Is South Korea on the mend? Recent signs are hopeful: Production, driven by exports and lower inventories, is recovering, and domestic demand is stabilizing. Most analysts believe that last year's economic slide bottomed out at yearend, and the International Monetary Fund has raised its 1999 growth forecast from barely positive to 2%. The economy plunged 5.5% in 1998.
However, the road to recovery will be rocky, mainly because of slow progress on economic reforms and because the footings under both foreign and domestic demand remain shaky. Exports are especially vulnerable to slower world growth this year, and export gains have been narrow, concentrated in semiconductors. Also, the won has strengthened 57% vs. the dollar since December, 1997, hurting competitiveness.
Interest-rate cuts and an easing of the credit crunch are helping domestic demand, but the slow pace of reform clouds the outlook. Companies are reducing debt, excess capacity, and labor costs, mainly through government-directed mergers. The resulting uncertainty and labor unrest are limiting growth in business and consumer spending.

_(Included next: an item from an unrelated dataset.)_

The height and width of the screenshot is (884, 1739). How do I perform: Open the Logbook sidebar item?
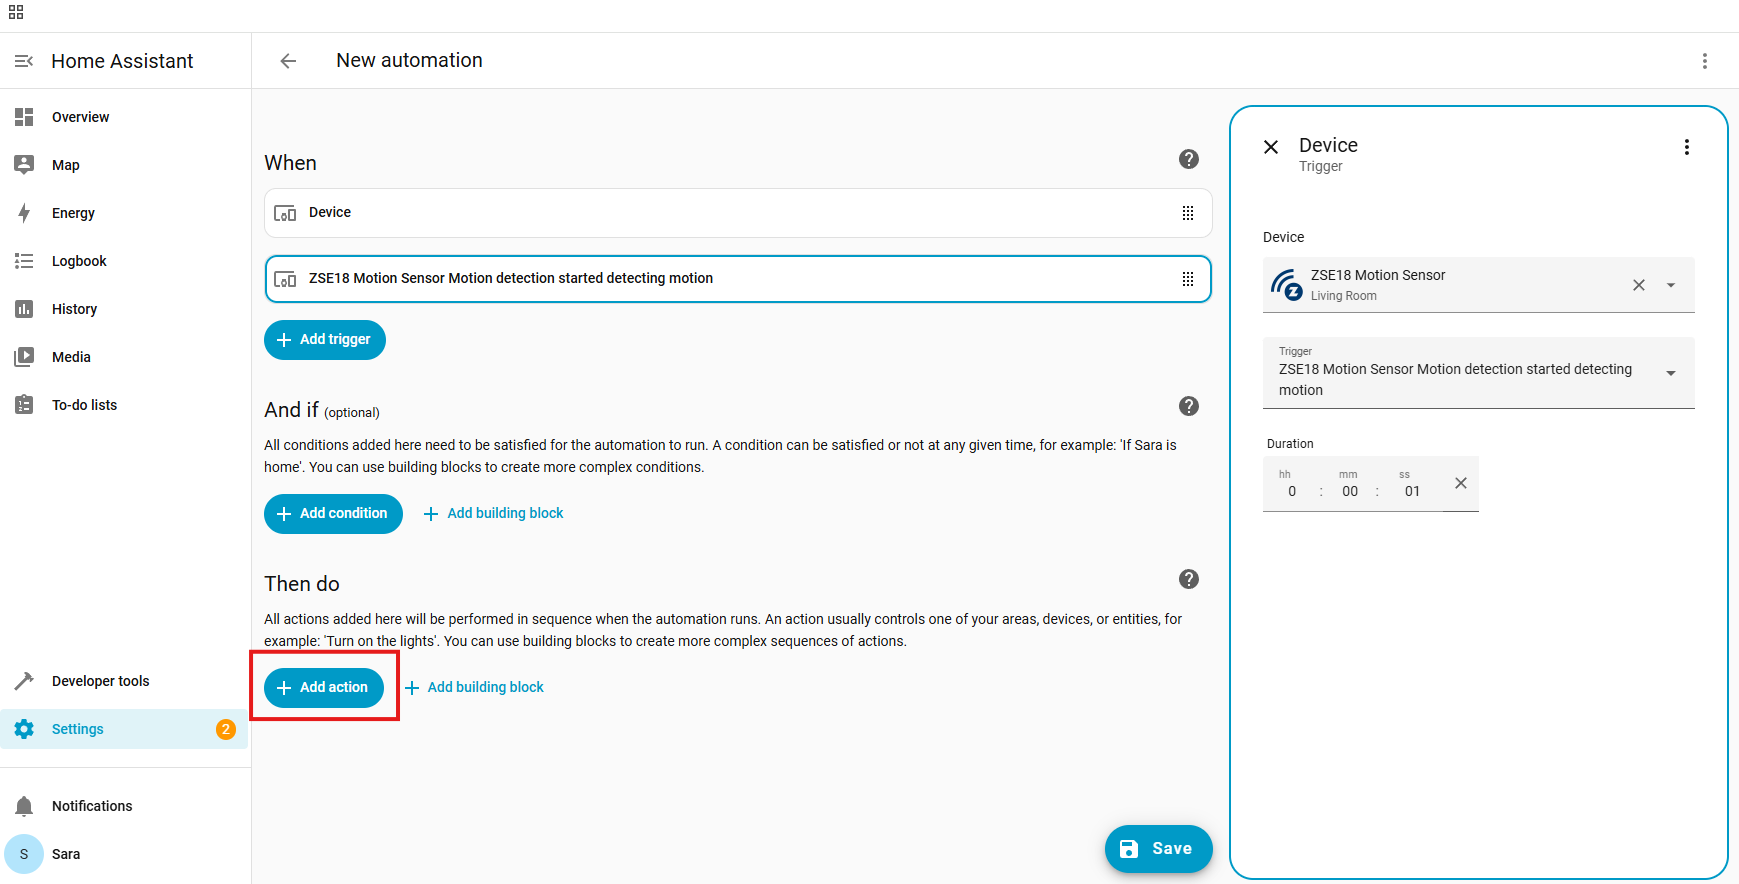tap(79, 261)
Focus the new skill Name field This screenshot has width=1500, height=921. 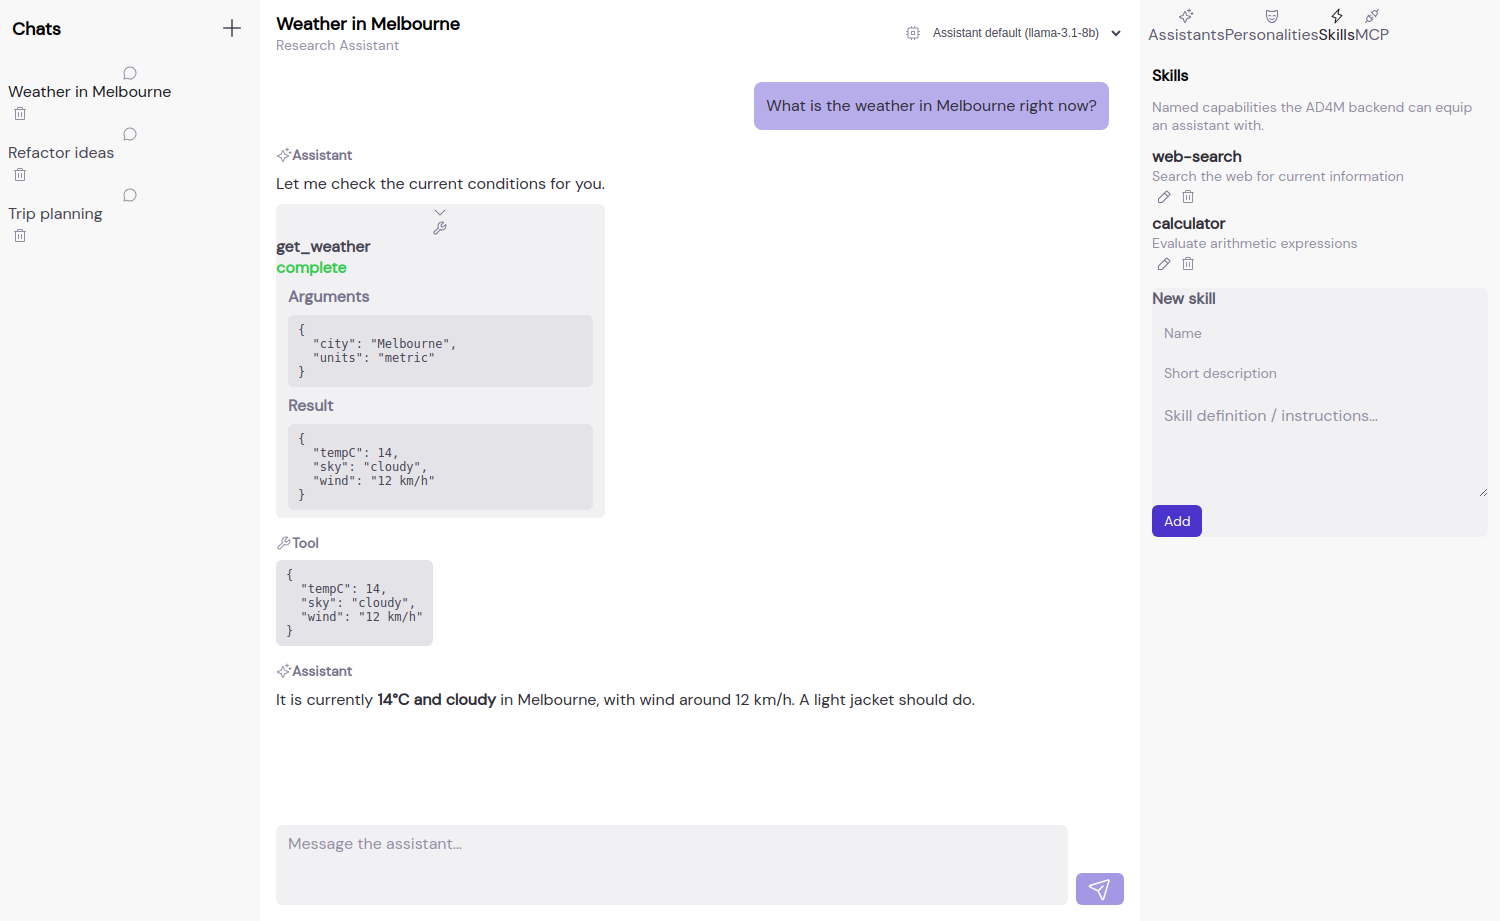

The best news is the improving balance of payments. Korea's current account is firmly in the black. The January trade surplus was $695 million, though imports jumped 15.4% from a year ago, while exports rose only 3.7%--all in semiconductors. Nevertheless, imports of capital goods surged 23.7%, suggesting renewed interest in business investment, helped by government pump-priming. Korea halved its external debt last year, and in January, foreign direct investment increased sevenfold from a year ago, reflecting Korea's return to an investment-grade credit rating.
The improved external position will support further easing in monetary policy, as soft domestic demand keeps a lid on inflation, projected by the IMF at 3% in 1999. Also, the government plans to spend most of what it has budgeted for 1999 projects in the first half, which should ease some of the negative effects of reform.